◆ Provided text ◆
....

Aβ activates RhoA and FAK activities
By analogy with LPA, RhoA activation was tested and measured by using quantitative western blot analysis of GST-Rhotekin pull-down assays from serum-starved cells treated with Aβ or LPA (Fig. 2A,B). We found that whereas LPA lead to a rapid and robust activation of RhoA at 5 min, Aβ induced comparable levels of RhoA GTP after 1 h, indicating slower kinetics of activation.
We evaluated whether the increase in RhoA activity in cells treated with Aβ corresponded to an increase in actin polymerization and myosin-mediated contraction, as is the case for LPA (Chrzanowska-Wodnicka and Burridge, 1996). Quantification of F-actin levels by measurements of phalloidin staining showed a threefold increase after incubation with Aβ (Fig. 2C,D). The same cells also appeared to induce actomyosin-mediated contractility as indicated by a substantial increase in phospho-myosin light chain immunostaining (Fig. 2D). In addition, we found that Aβ induced phosphorylation of FAK at Y397 (pY397FAK) and focal adhesion assembly (Fig. 2E–H). pY577FAK, another marker of newly formed focal adhesions, also appeared upregulated in cells treated with Aβ or LPA, suggesting induction of full FAK kinase activity caused by Src phosphorylation (Playford and Schaller, 2004) (Fig. 2G). We measured the induction of focal adhesion assembly, estimated by the amount and intensity of vinculin staining, and found it significantly increased by Aβ, yet lower than the increase with LPA (Fig. 2H). These data demonstrate that Aβ is a genuine yet slow activator of RhoA, leading to induction of F-actin levels, FAK activity and focal adhesion assembly.

....

◆ Excerpted data ◆

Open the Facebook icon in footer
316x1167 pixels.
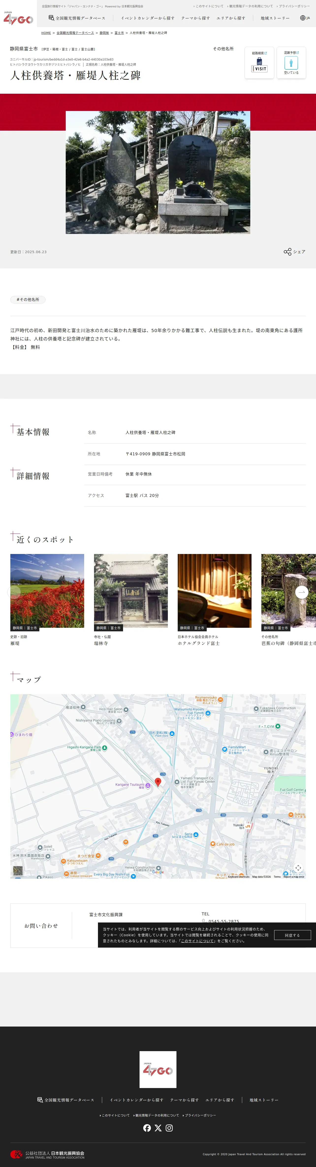click(x=147, y=1128)
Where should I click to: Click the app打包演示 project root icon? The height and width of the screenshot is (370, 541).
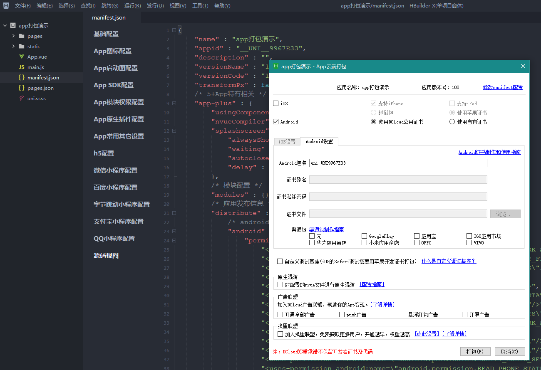[13, 26]
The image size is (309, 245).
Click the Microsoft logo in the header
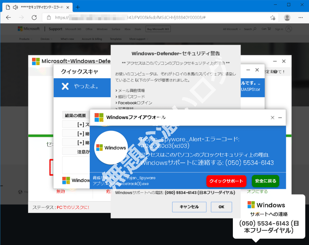coord(28,29)
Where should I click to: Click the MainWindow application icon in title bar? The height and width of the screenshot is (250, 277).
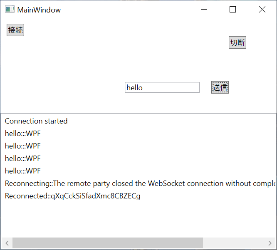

....

◆ Requirement 1 ◆
According to the text on Aβ activation of RhoA and FAK, by how much did F-actin levels rise after incubation with Aβ?
◆ Requirement 2 ◆
Continue the text on Aβ activation of RhoA and FAK from its last sentence.

◆ Final answer 1 ◆
They rose threefold.

◆ Final answer 2 ◆
Integrin signaling and FAK are required for Aβ induction of Glu MTs
We examined whether cell adhesion and integrin signaling through FAK were crucial for Aβ induction of stable Glu MTs (Palazzo et al., 2004). Both Aβ and LPA failed to induce Glu MTs in FAK−/− cells (Ilić et al., 1995) or in wild-type cells pre-incubated with a specific FAK inhibitor prior to LPA or Aβ treatment (Fig. 3A–D). Moreover, no significant induction of Glu MTs was scored above background levels in wild-type cells plated on poly-lysine and treated with Aβ or LPA after 30 min, whereas both treatments induced Glu MTs in wild-type cells re-plated on fibronectin (Fig. 3E; supplementary material Fig. S3). Induction of Glu MTs on poly-lysine resumed at later time points (1 h and 2 h) presumably when cells began to secrete their own fibronectin. From these results, we conclude that cell adhesion and integrin signaling through FAK are necessary for Aβ to form Glu MTs.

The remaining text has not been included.